Figure 8 shows the daily RMS of the original MODIS (ERA5) PWV and the modified MODIS (ERA5) PWV. The temporal patterns of the original MODIS (ERA5) PWV and the modified MODIS (ERA5) PWV are similar to that of STD. The temporal variations of RMS are greatly weakened for both MODIS PWV and ERA5 PWV after modeling.
To investigate the spatial variations of the model accuracy, we compute the bias, STD, and RMS of the original MODIS (ERA5) PWV and the modified MODIS (ERA5) PWV at individual GNSS stations.
Figure 9 shows the biases of the original MODIS (ERA5) PWV and the modified MODIS (ERA5) PWV at the GNSS stations. It can be seen that the original MODIS PWV has negative biases at most stations. The biases are greater in the south and smaller in the north. These results suggest that the biases in the original MODIS PWV are uneven in the research area. Comparing
Figure 9a,b, the biases between MODIS PWV and GNSS PWV are significantly decreased by the GRNN models, and their distribution becomes more even.
Figure 9c shows that most of the biases of the original ERA5 PWV are positive in the south and northeast, and negative in the rest research area. Comparing
Figure 9c,d, the biases of the modified ERA5 PWV are significantly reduced and distributed more evenly over the area.
Figure 10 shows the STDs of the original MODIS (ERA5) PWV and the modified MODIS (ERA5) PWV at individual stations. The STD of the original MODIS PWV is greater in the southeast while smaller in the northwest. Comparing
Figure 10a,b, the STD of modified MODIS PWV is significantly reduced and the distribution is more even. A similar conclusion can be made for the modified ERA5 PWV.

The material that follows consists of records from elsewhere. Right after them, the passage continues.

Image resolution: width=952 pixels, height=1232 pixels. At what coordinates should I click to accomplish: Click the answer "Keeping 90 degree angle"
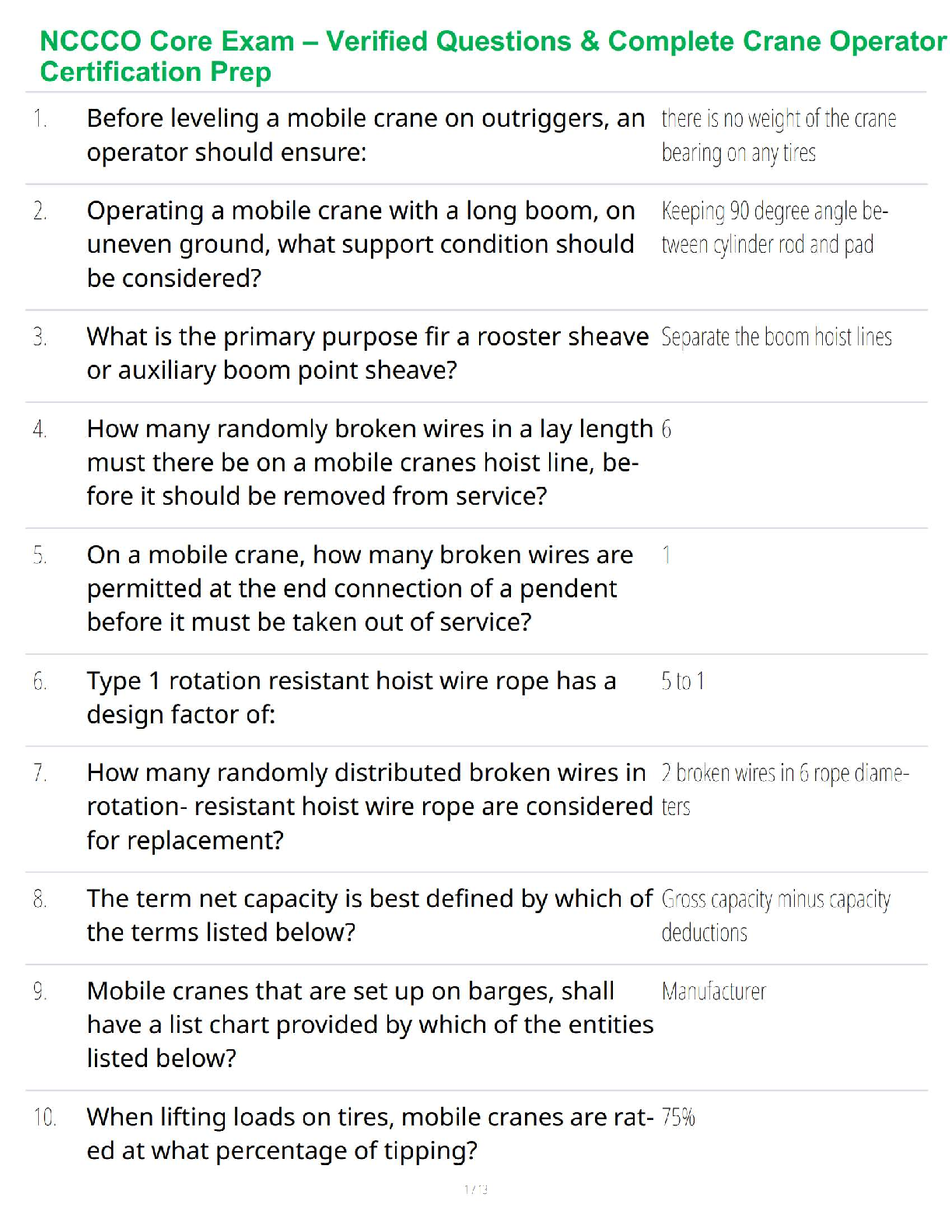[775, 227]
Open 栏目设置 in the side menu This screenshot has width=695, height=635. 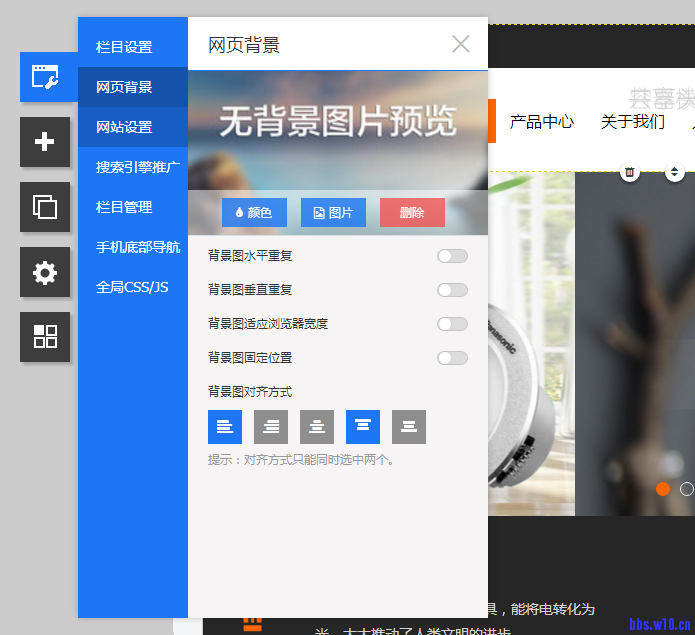click(124, 47)
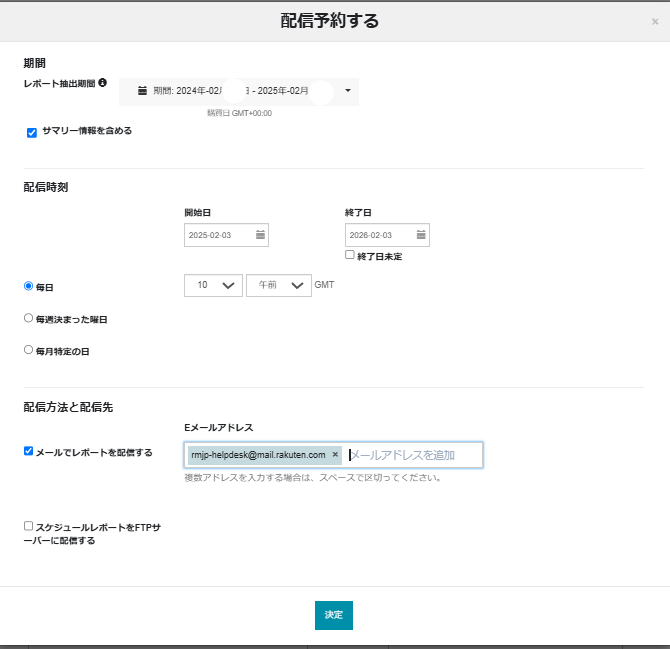Screen dimensions: 670x649
Task: Open the 午前 AM/PM dropdown
Action: [x=279, y=285]
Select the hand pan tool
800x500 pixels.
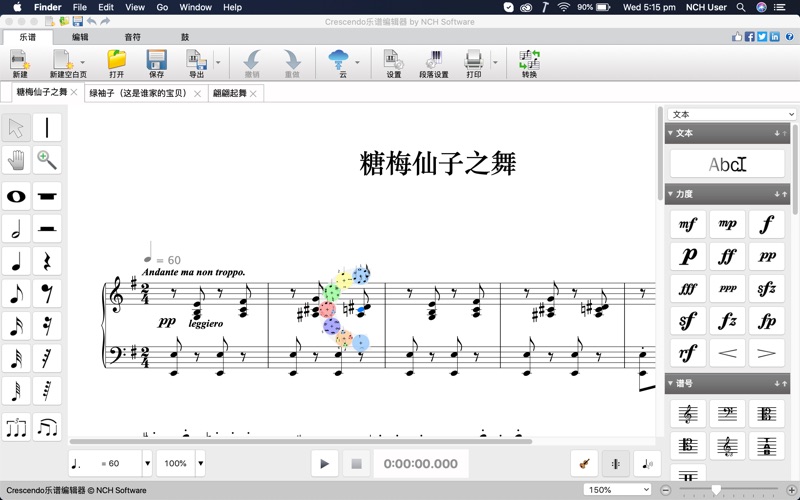tap(16, 160)
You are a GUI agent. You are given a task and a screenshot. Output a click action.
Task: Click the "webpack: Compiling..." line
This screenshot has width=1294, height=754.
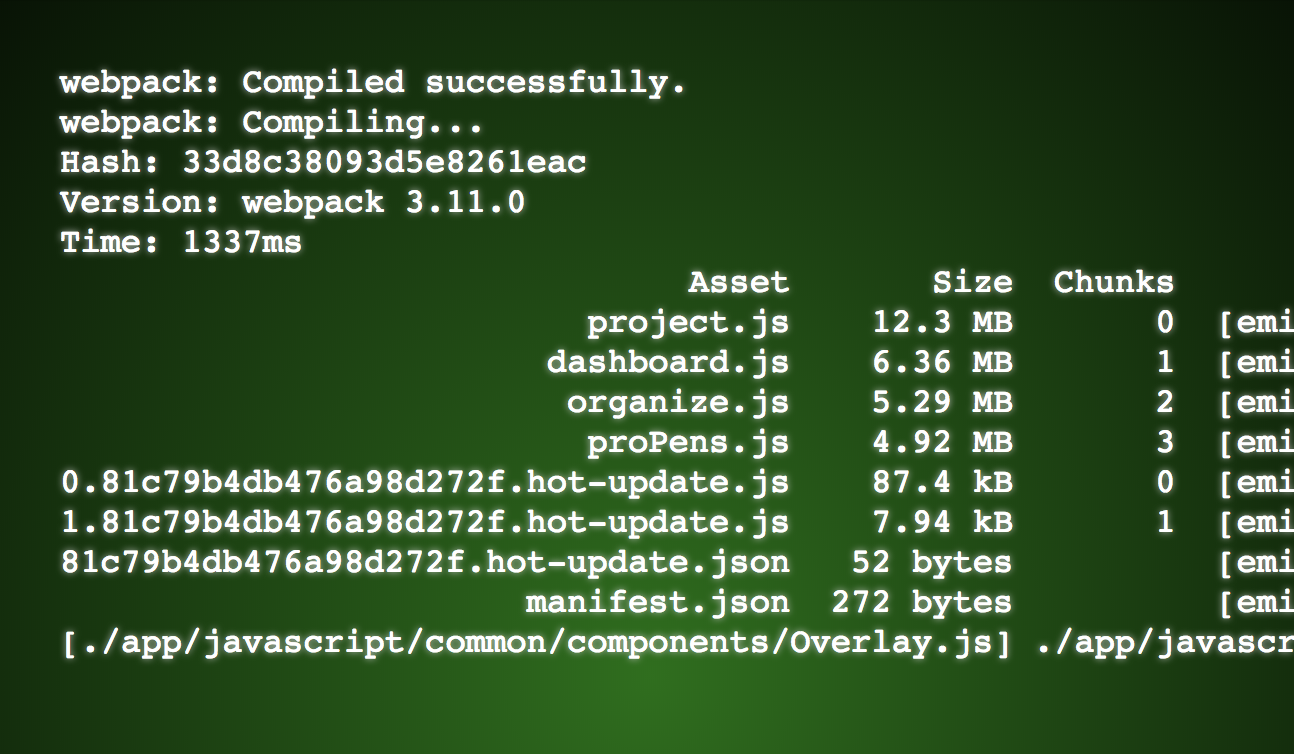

Figure 11 shows the RMSs of the original MODIS (ERA5) PWV and the modified MODIS (ERA5) PWV at individual stations. Comparing
Figure 11a,b, the RMS of MODIS PWV is reduced after modeling, especially for the stations in the southeast. We can find that the RMS of ERA5 PWV is also reduced after modeling by comparing
Figure 11c,d.
6. Conclusions
Many scholars have used different methods to produce PWV products with high spatial resolution and improved accuracy in different regions. Zhang et al. [
15] used a spherical cap harmonic model and Helmert variance component estimation method in North America. Zhao et al. [
18] used a hybrid PWV fusion model in China. Alshawaf et al. [
21] used a fixed-rank kriging method in Europe. All those methods could achieve better performance, but there are still some shortcomings. Some of the methods ignore the spatial or temporal variations in bias and only give a global bias for all observations. Some methods are based on the interpolation approach, which inevitably imposes some biases or inaccurate information due to the imperfect assumptions for the interpolation. In this study, we generate a PWV product in China area by fusing GNSS PWV, MODIS PWV, and ERA5 PWV in 2018 and 2019 through a generalized regression neural network. Models at annual, quarterly, and monthly timescales are constructed and performances are assessed to find out the best model for the research area. The results demonstrate that the monthly models achieve the best performance among the three timescales. Thus, we produce the fused PWV data by training and testing the GRNN models at a monthly timescale. Therefore, we have obtained a unified PWV product with a temporal resolution of 1 day and a spatial resolution better than 31 km. The bias, STD, and RMS of the modified MODIS PWV are 0.0 mm, 2.6 mm, and 2.6 mm. The percentage improvement is as high as 50% in terms of RMS. It becomes 0.0 mm, 1.7 mm, 1.7 mm for the modified ERA5 PWV and the percentage improvement is 40%. In this product, systematic differences between different PWV sources are almost diminished. Compared to the original MODIS (ERA5) PWV, the accuracy of the modified PWV is more even in space and time. With much improved quality, this PWV product can not only benefit the studies regarding water vapor circulation over China, but also serve in numerical weather forecasting.